■ Text passage:

** BEGIN **

DEAR ABBY: Our kids have decided not to have kids. Although we have no choice but to accept it, and would never express our disappointment or lay a guilt trip on them, we still have feelings about it. It's our biggest sadness.

All the people we know have grandchildren. At holidays they have toys to buy, cookies to bake, dinners to plan. Our friends and relatives tell us that because we won't have grandkids we can buy ourselves something extra-special. It doesn't make us feel any better.

An entire chapter of our lives will be missing. No one will call us "Grandma" or "Grandpa." Are our feelings legitimate, or are we whining about nothing? -- NOBODY'S GRANDMA

DEAR NOBODY'S GRANDMA: You are whining about something. However, if you feel left out because you won't be buying toys at holiday time, baking cookies and being called "Grandma" nd "Grandpa," I have a suggestion for you. "Adopt" a needy family with small children and assume that role. You need only look as far as your nearest homeless shelter, program for abused women, or ask someone in Social Services to find one for you. I guarantee you'll be greeted with open arms and open hearts.

Dear Abby is written by Abigail Van Buren, also known as Jeanne Phillips, and was founded by her mother, Pauline Phillips. Write Dear Abby at http://www.DearAbby.com or P.O. Box 69440, Los Angeles, CA 90069.
I was annoyed by the first sentence in her reply. It is like Abby wanted to give them the right to whine to their kids. "Oh, look, Dear Abby said that it is something."
And could you just pick EVERY Kodak moment. If I was Abby, I would mention that it isn't going to be them RAISING the child 24/7. I'm impressed that NG raised a child to be independent enought to think for themselves.
I do like her response of adopting a needy family. There are several types of places that have that whole adopt a grandparent type thing.

Bet money that this woman sees the idea of helping her community and says "But it isn't the same as 'real' grandchildren."
gingerzing Wrote:I was annoyed by the first sentence in her reply. It is like Abby wanted to give them the right to whine to their kids. "Oh, look, Dear Abby said that it is something."

I didn't see it that way at all. The last sentence in the woman's letter was basically saying, "Am I right to feel this way, or am I just whining?" Abby's response confirmed that she thinks the woman is wrong AND whiny.
ETA: I just reread the response, and I see what you are saying. The lady is like, "Am I whining over nothing?" and Abby says, "You are whining over SOMETHING." That's rather ambiguous. It's like she's saying, "Yes you are a whiny bitch, but you are allowed to be upset." Hmmm....
I mean on whole, decent answer for a change. And Abby didn't tell the woman to give it time because her child/children will change their minds. And a good outlet for Grandma feelings.
But that first sentence was a double edged sword. Taken either way. And if you are a whining entitled wannabe granny then you can take it that Abby IS calling the something an issue.

** END **

■ Exercises:
• a. In the Dear Abby passage, what does Abby suggest the letter writer do to take on the grandparent role?
• b. Copy the stretch of the Dear Abby passage from "Dear Abby is" through "think for themselves.".

■ Extracted records:
** BEGIN **

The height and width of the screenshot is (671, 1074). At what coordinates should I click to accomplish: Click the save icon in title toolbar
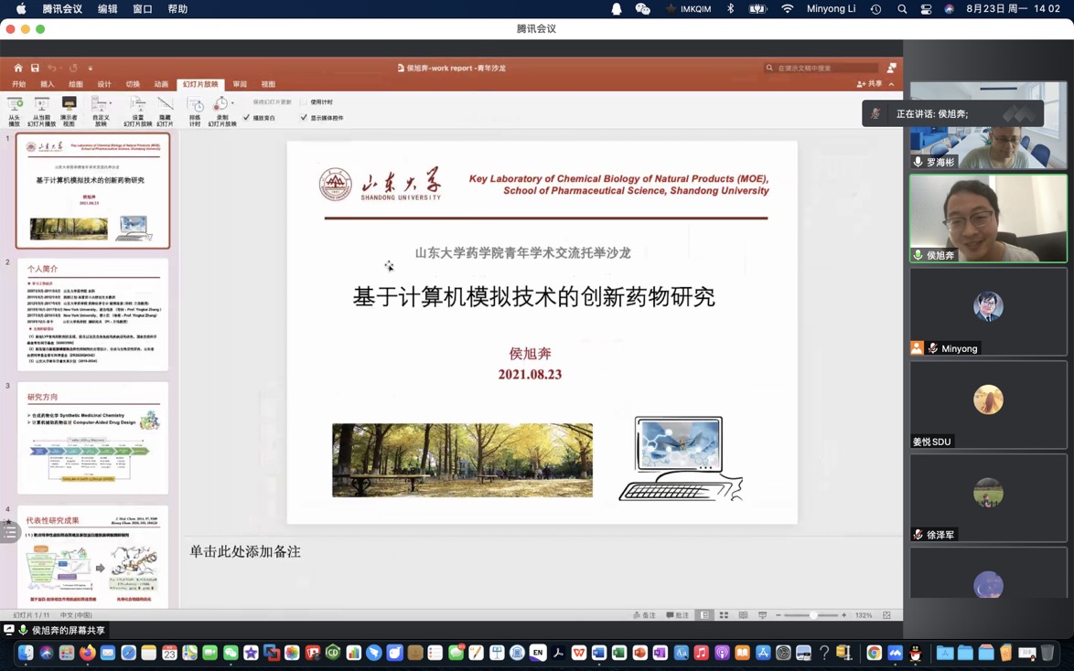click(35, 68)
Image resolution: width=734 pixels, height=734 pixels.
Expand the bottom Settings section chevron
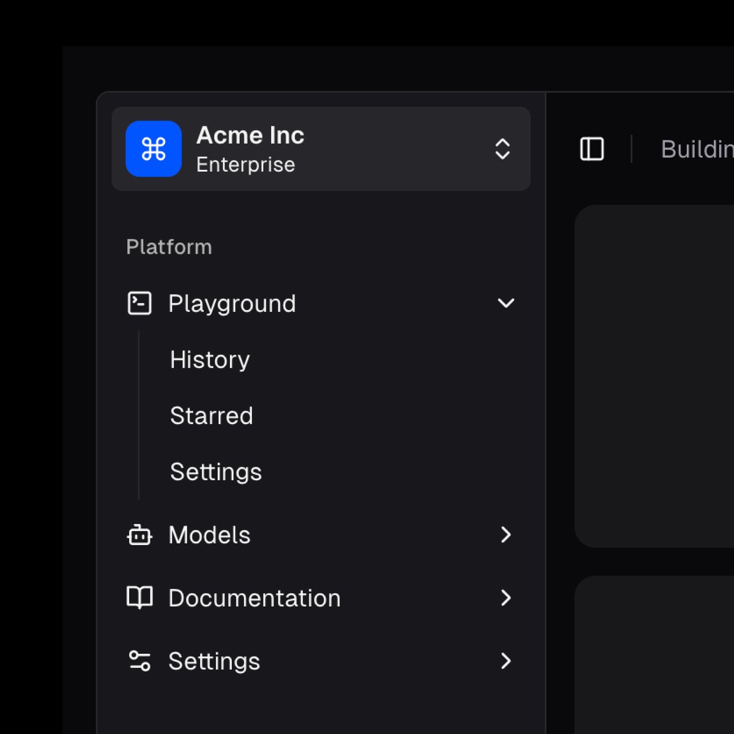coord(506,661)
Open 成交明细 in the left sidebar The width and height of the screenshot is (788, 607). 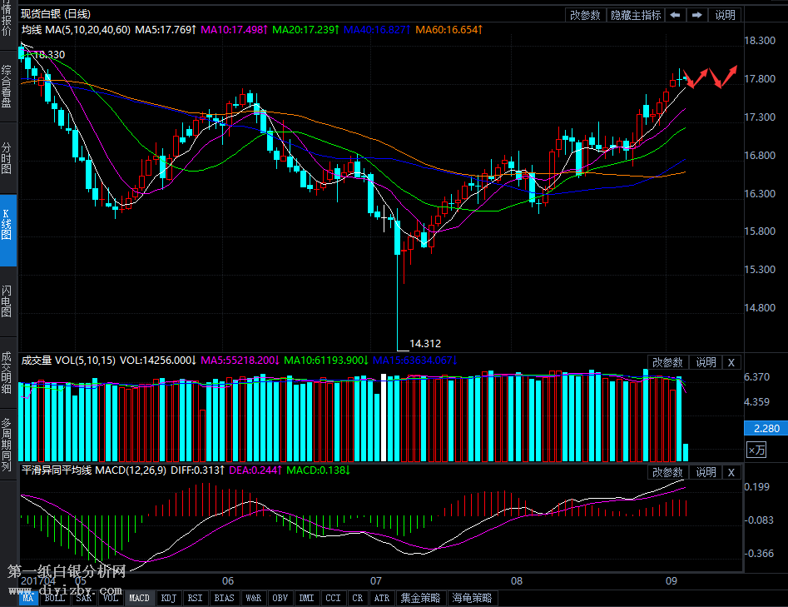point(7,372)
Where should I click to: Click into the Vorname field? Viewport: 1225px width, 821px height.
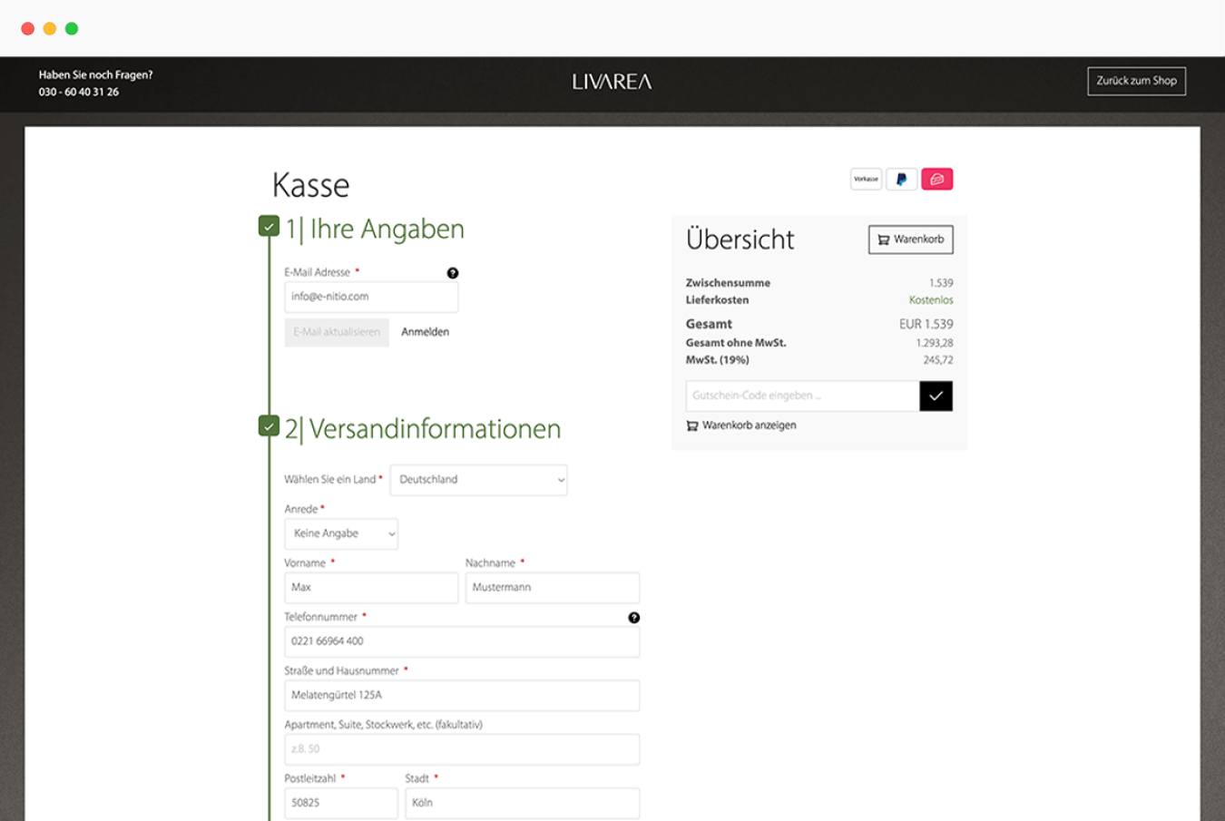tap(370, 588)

** END **

■ Expected answers:
• a. "Adopt" a needy family with small children and assume that role.

• b.
Dear Abby is written by Abigail Van Buren, also known as Jeanne Phillips, and was founded by her mother, Pauline Phillips. Write Dear Abby at http://www.DearAbby.com or P.O. Box 69440, Los Angeles, CA 90069.
I was annoyed by the first sentence in her reply. It is like Abby wanted to give them the right to whine to their kids. "Oh, look, Dear Abby said that it is something."
And could you just pick EVERY Kodak moment. If I was Abby, I would mention that it isn't going to be them RAISING the child 24/7. I'm impressed that NG raised a child to be independent enought to think for themselves.